Action item
Everything in the listing below from the line containing "[button] (344, 128)" through the line containing "[Whatsapp] (112, 979)" must be repeated exactly; the remaining lines are not wanted.
______________________________
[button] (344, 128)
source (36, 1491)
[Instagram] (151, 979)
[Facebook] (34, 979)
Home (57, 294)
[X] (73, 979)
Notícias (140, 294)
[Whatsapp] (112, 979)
______________________________
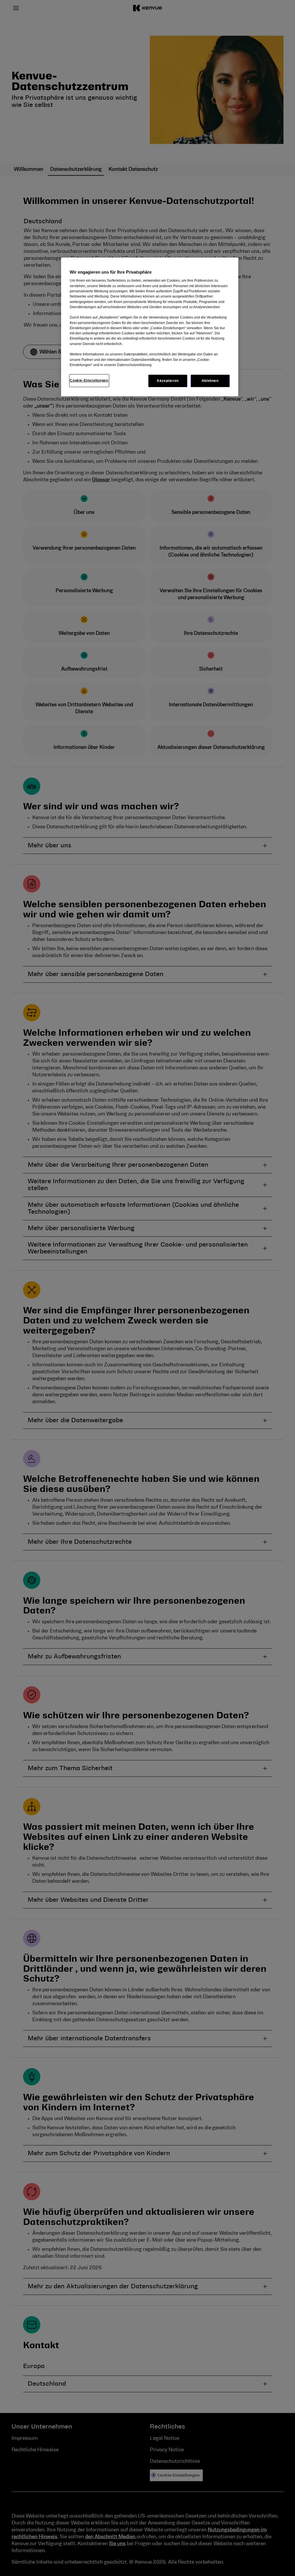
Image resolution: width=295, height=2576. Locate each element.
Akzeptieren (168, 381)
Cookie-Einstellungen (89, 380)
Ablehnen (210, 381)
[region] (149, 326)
______________________________
Solution to the problem
[button] (344, 128)
source (36, 1491)
[Instagram] (151, 979)
[Facebook] (34, 979)
Home (57, 294)
[X] (73, 979)
Notícias (140, 294)
[Whatsapp] (112, 979)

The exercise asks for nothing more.